Why disguise a C-level slasher flick as an historical epic? If your true calling as a director is directing films that are thin on plot and gratuitously violent, why not just direct The Texas Chainsaw Massacre Part Deux?

This film was marketed as a lavish historical epic chronicling the last days of the Mayan civilization, and one would expect to see a film that had something to say about decadence and political corruption. Hardly a new theme, but if done properly it could have made for an entertaining film.

Unfortunately Mel Gibson fails to execute even this minor task. As in Braveheart, which WAS an entertaining film, Gibson paints his characters in black or white. They are two-dimensional "good guys" or "bad guys." In Braveheart, the English and their Scottish co-conspirators are Eeeeeevil, as are the Mayan elite in Apocalypto who are practically drooling blood from their grinning mouths. This is called pulp, which when treated by someone with an ounce of wit (i.e. Tarantino), is fair game. However, Mel Gibson isn't witty but painfully earnest, and thus his violent formula is disturbing rather than entertaining.

I won't even address this film's glaring historical inaccuracies, other than to say that Hollywood rarely delivers in this regard and one no longer expects it to.

This convoluted, meandering film was either one of three things: 1. A failed epic in love with its own pornographic violence. There was no point to the violence as there was no point to the film. 2. A subversive propaganda tool which painted the Mayans as bloodthirsty savages whose own wrongdoing earned them their downfall. The final scene showed the arrival of the Europeans, which we know spelled a new world order for Mayans who had so suffered under their own leaders' excesses. 3. A film whose only point is to say that violence is pointless and inescapable. I say this in light of the final scene in which the two mains have escaped the ruin of the city, and instinctively also veer away from the approaching Europeans. They decide to "go to the forest" in hopes of living out their lives in peace, away from the destructiveness of all civilization. The point in this case, is very bleak, since we can assume that they won't be able to escape no matter how far they run, and will likely perish from smallpox or some other disease within a few years.
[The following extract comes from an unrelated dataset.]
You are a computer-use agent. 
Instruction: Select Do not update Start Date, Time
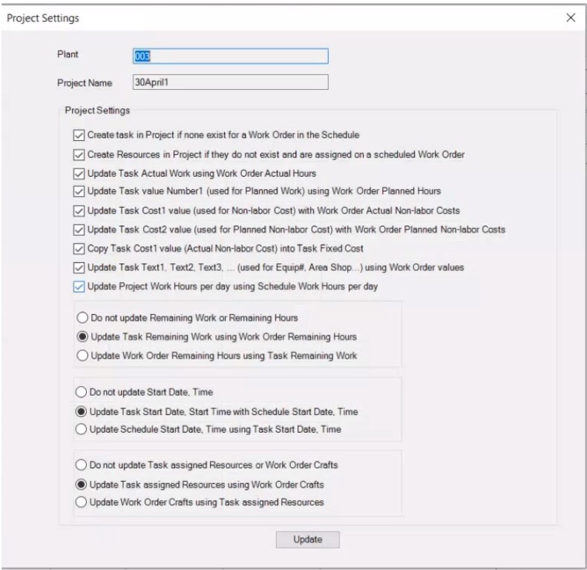pos(81,393)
Or they will escape and become the descendants of generations of Maya leading into today.

But who knows what Mel Gibson is attempting to say with this picture? I certainly don't. I base my one-star rating on guesses 1. and 2. I suppose if his motivations are more in tune with 3., then we would have at least something of a theme, and as such my rating could go up to 5. or 6. But I really will never know because if he is in fact making a point such as the one I have guessed at in 3., he fails in his utter vagueness and leaves us with a film that is ultimately disappointing, if not entirely offensive!